In the days and weeks after M left, I got worse before I got better. To become functional, I did what I always do – I pretended to be all right. In my experience, performing well-being eased pain, especially that of depression. The ‘fake it till you make it’ trick invariably worked.
Numbers are sometimes confusing. In 2018, for instance, it was estimated that 250 Indian men died by suicide every day. The number of women was said to be half that. When NIMHANS last conducted its National Mental Health Survey in 2015-2016, the institute found “that the overall prevalence of mental morbidity was higher among males (13.9%) than among females (7.5%).” In a country where one in seven persons is believed to suffer from a mental disorder, everyone, of course, has their demons. But more men, it seems, are anguished here. Patriarchy, arguably, comes with perks and pitfalls. Surprisingly, when the Government of India launched KIRAN, a mental health rehabilitation helpline, in September 2022, seven out of ten callers were men. The question we must ask is this: Was it again privilege that had allowed them to access health infrastructure? Or was it pain instead?
How best can a man live in this world? Some men, well, ‘man-up.’ I, on the other hand, use gender ethics to live in a fortress where the voice of Socrates plays on loop: “Know thyself, for once we know ourselves, we may learn how to care for ourselves.” There can be no straight answers to this question, but either way, I have come to understand that it is a defence mechanism. The isolation, restriction and pain are all the same. An island is an island, after all, whether it’s made of society’s mores around masculinity or my own subversion of them.
In my earnest attempts to be my own and only caregiver, I have discounted the care that has broken through my recalcitrance – friends who make me laugh every day, parents who swap their concern for silliness, and a doctor who treats me like a person, not a problem. I can’t run away from my privileges.

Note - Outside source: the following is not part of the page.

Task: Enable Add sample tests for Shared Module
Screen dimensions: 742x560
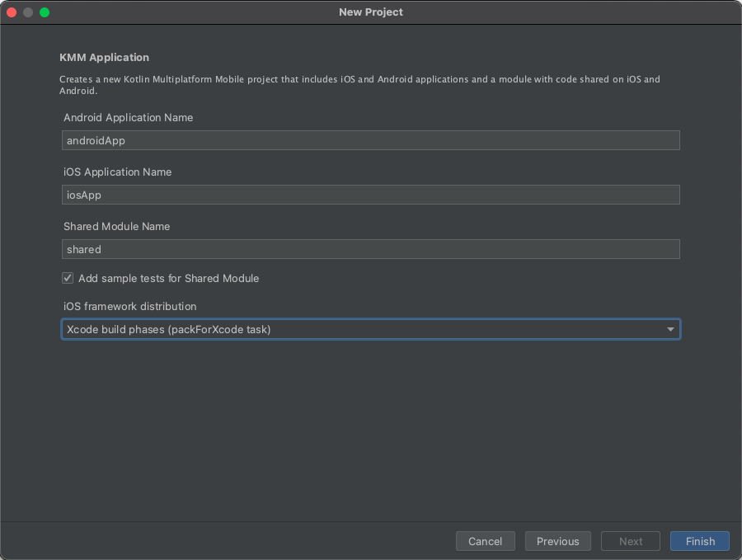Action: [68, 278]
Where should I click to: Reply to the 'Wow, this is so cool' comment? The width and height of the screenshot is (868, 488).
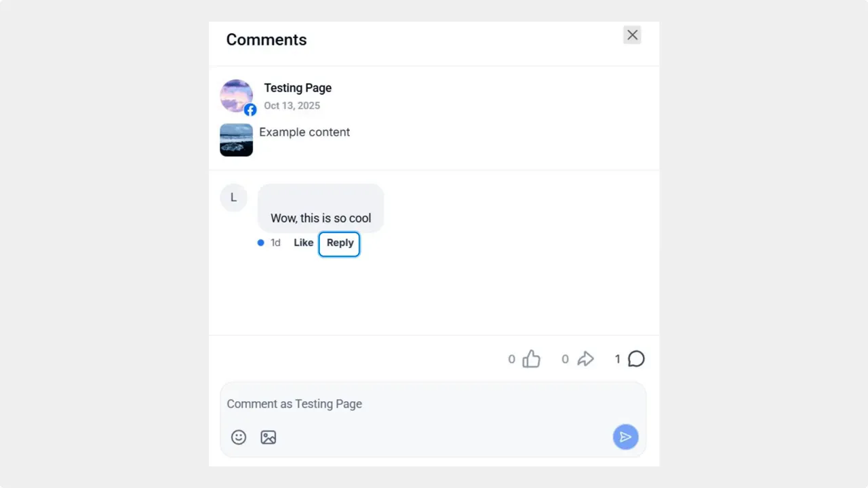(339, 243)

David Foster Wallace once wrote, “The really important kind of freedom involves attention, and awareness, and discipline, and effort, and being able truly to care about other people and to sacrifice for them, over and over, in myriad petty little unsexy ways, every day.” Reading those words, I have felt struck by how things like freedom and delight become impossible if we don’t stop to care for those around us, if we don’t acknowledge that we are nothing without the other. Care, as I somewhat belatedly see, is a two-way street. To give care, I must be able to receive it, too.
In the last year, I have often thought of M, of how she sat across from me, with her hands clasped in her lap, as if already mourning. I sometimes wish she would again ask me, “Tell me, what can I do?” If I could, I would tell her to be patient. I would ask her for a hug. I would say that the flames licking the insides of my mind need both Lithium and love to be extinguished. I never did have the courage then, and I doubt I have that courage now.
We never did see each other again, M and I.